### TEXT SECTION

● ● ●

Forest Service Retirees’ Position Statement on Forest Health and Fire

Below is a position statement from the National Association of Forest Service Retirees.

Here’s a link to their website.

What do you think?

Position Statement on Forest Health and Fire, April 27, 2011

To achieve forest health, protection of adjacent communities from catastrophic fire, other forest management goals and to maintain National Forest lands in an ecologically sustainable condition, the NAFSR advocates use of proven silvicultural practices and prescribed fire to achieve these goals.

The National Forests are capable of providing the many values and benefits that people expect from their forests, but they need proper management in order to provide these values. NAFSR supports prescribed fire, commercial timber harvest, and noncommercial treatments on National Forest lands allocated for such uses through appropriate land and resource management planning processes. Further, we believe the commercial utilization payments can be a big part of financing the total treatment needs of the forests.

● ● ●

### SOURCE EXCERPT
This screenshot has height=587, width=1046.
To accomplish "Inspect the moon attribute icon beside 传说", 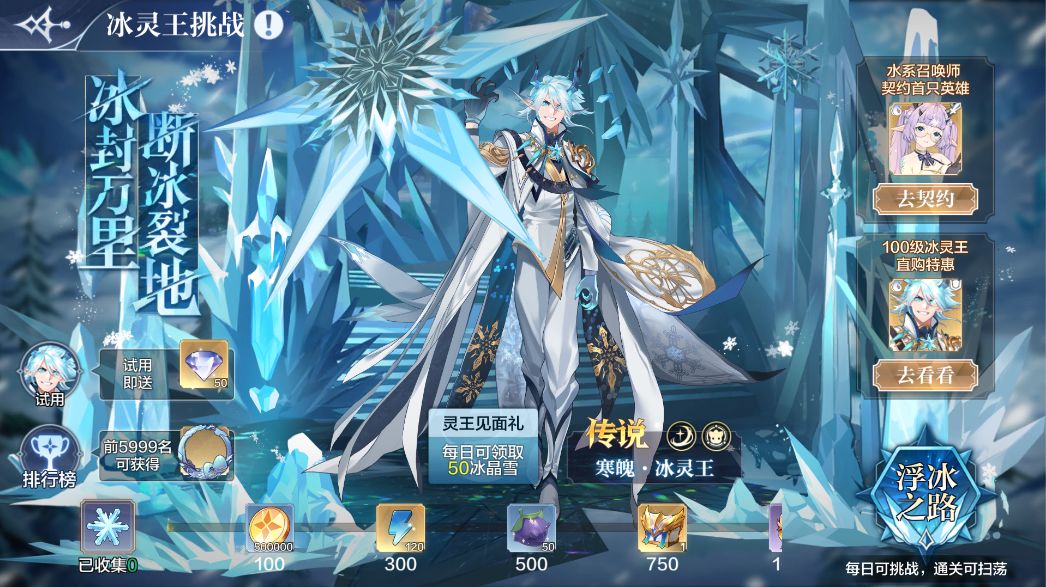I will pyautogui.click(x=680, y=435).
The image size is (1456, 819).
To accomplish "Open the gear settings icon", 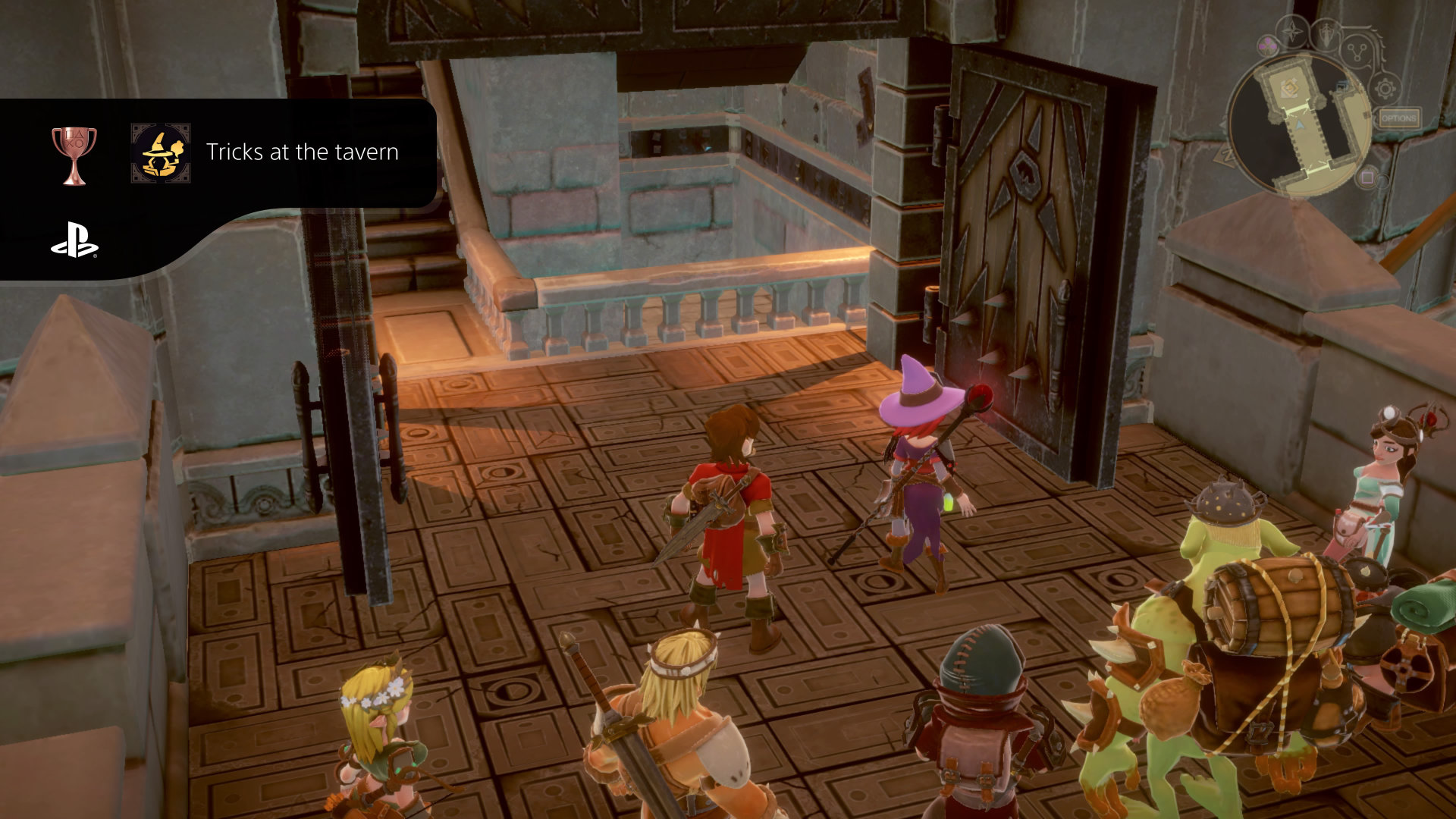I will pos(1385,89).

● ● ●

### WHAT THIS TASK INVOLVES
Transcribe the stretch of the forest health and fire text from "What do you" through "achieve these goals.", keeping every word and mark unchanged.

### ANSWER
What do you think?

Position Statement on Forest Health and Fire, April 27, 2011

To achieve forest health, protection of adjacent communities from catastrophic fire, other forest management goals and to maintain National Forest lands in an ecologically sustainable condition, the NAFSR advocates use of proven silvicultural practices and prescribed fire to achieve these goals.